G.T. La realización de la obra hasta el momento ha sido basada en co-producciones del ensemble instrumental PHACE y el Ensemble Vocal de Zurich con teatros o auditorios locales y con apoyo logístico y económico de otras entidades. Esta estrategia podría funcionar en Bogotá perfectamente, aún más teniendo en cuenta la gran vitalidad del teatro en la ciudad.

TEMPO: No es necesario ser un experto en música contemporánea para saber que Darmstadt fue uno de los pilares del desarrollo de la vanguardia musical desde mediados del siglo pasado por lo que es elemental reconocer la importancia que un compositor colombiano haya sido invitado a dictar un curso de composición allí. ¿Qué nos podría contar de esta experiencia?

G.T. Los cursos de verano de Darmstadt han recobrado diversidad y atractividad en la última década. En el 2012 el ICST fue invitado como Estudio en Residencia. Esto muestra la relevancia de los medios electroacústicos y visuales que son hoy parte integral de la práctica musical contemporánea. Allí tuve la oportunidad de trabajar con muchos compositores latinoamericanos de las nuevas generaciones, entre ellos varios colombianos. Hay mucha fuerza en Latinoamérica.
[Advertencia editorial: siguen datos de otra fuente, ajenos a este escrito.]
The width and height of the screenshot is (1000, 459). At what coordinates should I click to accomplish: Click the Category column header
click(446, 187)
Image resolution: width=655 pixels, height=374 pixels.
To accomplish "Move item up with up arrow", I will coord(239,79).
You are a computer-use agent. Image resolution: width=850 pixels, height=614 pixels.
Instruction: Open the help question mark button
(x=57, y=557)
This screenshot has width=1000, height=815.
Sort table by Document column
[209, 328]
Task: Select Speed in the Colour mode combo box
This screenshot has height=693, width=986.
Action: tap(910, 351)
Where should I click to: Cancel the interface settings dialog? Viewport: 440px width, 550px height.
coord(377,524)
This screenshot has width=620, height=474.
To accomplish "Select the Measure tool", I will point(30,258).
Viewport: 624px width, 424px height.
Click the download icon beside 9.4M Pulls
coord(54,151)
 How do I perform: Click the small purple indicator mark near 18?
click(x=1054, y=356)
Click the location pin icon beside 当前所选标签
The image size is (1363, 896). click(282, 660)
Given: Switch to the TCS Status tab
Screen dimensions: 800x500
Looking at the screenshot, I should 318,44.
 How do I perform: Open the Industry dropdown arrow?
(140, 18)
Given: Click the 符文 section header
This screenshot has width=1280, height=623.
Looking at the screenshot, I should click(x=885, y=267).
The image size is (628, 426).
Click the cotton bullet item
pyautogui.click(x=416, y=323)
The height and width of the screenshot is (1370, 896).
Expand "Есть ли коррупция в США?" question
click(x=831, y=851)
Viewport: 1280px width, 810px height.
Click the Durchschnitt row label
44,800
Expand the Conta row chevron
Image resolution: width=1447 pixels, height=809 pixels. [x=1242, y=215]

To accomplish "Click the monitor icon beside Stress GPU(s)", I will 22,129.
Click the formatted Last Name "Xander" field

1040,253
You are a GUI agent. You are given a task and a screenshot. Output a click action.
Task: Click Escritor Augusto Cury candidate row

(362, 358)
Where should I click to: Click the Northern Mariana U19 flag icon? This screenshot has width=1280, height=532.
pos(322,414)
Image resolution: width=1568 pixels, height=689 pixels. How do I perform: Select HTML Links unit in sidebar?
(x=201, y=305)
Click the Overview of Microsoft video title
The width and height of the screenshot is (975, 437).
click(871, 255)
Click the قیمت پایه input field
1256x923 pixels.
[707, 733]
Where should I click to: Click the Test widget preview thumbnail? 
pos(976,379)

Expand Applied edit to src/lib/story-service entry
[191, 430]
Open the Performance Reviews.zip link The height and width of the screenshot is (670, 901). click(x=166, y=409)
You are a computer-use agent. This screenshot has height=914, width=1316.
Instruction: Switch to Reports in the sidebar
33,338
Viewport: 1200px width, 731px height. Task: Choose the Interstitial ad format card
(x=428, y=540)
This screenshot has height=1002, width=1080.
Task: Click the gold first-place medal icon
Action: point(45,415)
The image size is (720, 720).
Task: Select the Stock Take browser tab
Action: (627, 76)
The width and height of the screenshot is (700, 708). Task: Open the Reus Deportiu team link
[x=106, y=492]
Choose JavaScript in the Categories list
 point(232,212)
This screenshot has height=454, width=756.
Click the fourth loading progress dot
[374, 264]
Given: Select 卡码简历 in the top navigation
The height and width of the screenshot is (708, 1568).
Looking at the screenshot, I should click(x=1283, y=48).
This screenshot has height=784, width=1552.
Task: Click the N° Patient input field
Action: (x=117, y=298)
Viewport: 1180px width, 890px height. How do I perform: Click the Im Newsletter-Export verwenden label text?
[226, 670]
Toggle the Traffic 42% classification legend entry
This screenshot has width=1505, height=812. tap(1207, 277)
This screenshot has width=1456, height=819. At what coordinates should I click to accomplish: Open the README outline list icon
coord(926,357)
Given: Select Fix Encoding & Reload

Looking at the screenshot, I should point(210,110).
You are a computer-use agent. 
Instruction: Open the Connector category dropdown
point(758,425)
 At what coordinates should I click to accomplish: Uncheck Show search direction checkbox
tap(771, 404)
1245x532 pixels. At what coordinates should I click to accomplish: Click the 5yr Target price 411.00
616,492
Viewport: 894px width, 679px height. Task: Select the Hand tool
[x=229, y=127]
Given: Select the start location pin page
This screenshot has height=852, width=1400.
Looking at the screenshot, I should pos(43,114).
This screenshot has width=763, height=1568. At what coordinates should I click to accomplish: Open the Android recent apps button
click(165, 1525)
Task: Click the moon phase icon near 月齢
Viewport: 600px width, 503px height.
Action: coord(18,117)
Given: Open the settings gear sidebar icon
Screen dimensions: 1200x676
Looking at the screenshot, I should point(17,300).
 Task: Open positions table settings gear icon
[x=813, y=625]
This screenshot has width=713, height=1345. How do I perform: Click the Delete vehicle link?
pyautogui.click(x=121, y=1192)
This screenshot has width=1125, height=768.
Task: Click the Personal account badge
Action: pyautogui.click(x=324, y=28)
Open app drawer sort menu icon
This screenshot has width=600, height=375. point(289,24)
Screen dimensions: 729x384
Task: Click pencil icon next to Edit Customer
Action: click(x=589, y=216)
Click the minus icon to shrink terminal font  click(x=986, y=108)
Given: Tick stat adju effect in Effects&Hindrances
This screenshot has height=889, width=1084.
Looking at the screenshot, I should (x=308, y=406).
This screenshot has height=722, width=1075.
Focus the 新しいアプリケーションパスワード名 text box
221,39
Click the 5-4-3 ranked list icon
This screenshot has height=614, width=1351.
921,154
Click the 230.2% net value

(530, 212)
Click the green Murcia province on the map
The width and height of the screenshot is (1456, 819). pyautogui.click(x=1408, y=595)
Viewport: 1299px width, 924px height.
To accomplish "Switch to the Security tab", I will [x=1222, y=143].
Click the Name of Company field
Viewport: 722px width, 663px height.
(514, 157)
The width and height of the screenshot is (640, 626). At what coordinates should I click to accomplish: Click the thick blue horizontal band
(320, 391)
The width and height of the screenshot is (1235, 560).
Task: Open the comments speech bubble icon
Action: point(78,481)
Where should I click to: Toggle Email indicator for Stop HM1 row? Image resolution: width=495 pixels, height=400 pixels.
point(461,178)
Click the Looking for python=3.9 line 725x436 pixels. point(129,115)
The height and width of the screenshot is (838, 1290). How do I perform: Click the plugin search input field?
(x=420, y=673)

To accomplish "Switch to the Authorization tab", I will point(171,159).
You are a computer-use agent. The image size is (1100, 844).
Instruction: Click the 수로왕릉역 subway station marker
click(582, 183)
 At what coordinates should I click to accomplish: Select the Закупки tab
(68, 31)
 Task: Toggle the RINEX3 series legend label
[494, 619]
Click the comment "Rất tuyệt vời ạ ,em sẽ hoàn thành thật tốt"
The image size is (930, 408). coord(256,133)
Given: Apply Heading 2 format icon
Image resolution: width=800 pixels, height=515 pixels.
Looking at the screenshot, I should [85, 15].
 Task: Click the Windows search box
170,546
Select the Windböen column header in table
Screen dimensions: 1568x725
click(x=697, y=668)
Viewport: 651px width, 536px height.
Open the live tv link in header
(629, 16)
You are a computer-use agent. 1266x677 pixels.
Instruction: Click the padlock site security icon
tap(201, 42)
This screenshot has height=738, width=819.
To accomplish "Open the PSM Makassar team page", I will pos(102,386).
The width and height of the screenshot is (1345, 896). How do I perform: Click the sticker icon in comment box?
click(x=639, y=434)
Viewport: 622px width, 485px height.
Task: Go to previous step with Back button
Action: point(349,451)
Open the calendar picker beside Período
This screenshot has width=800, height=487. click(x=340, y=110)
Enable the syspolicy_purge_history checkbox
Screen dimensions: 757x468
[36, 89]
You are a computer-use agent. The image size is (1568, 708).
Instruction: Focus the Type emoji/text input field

TEMPO: Si bien es altamente admirable su participación en Darmstadt no lo es menos su vínculo con   el Instituto para la Música por Computador y Tecnología del Sonido (ICST) de Zurich. ¿Nos podría ilustrar sobre dicha experiencia y sobre el Instituto en particular?

G.T. La experiencia al frente del ICST en los últimos 12 años ha sido muy enriquecedora. Es un centro de investigación interdisciplinario ligado a la docencia.  Además, la Universidad de Artes de Zurich reúne todas las disciplinas artísticas en el mismo campus. El auge de la investigación artística en los últimos años ha impulsado la integración de la practica artística, la investigación y la docencia. Esto es novedoso y ha influenciado profundamente el desarrollo del ICST y mi propio trabajo.

TEMPO: Puedo estar equivocado, pero me parece que usted no ha sido un visitante frecuente de Colombia. ¿Hay alguna perspectiva de una visita próxima suya en la que podamos escucharlo en vivo como expositor y compositor?

G.T. La primera parte de Viaje a Comala fue escrita en la montañas de Iguaque en el 2015. Aunque la distancia sigue siendo un obstáculo y la diminución del gasto ambiental es una responsabilidad, espero poder regresar este año y pasar allí algunas semanas trabajando en la nueva composición.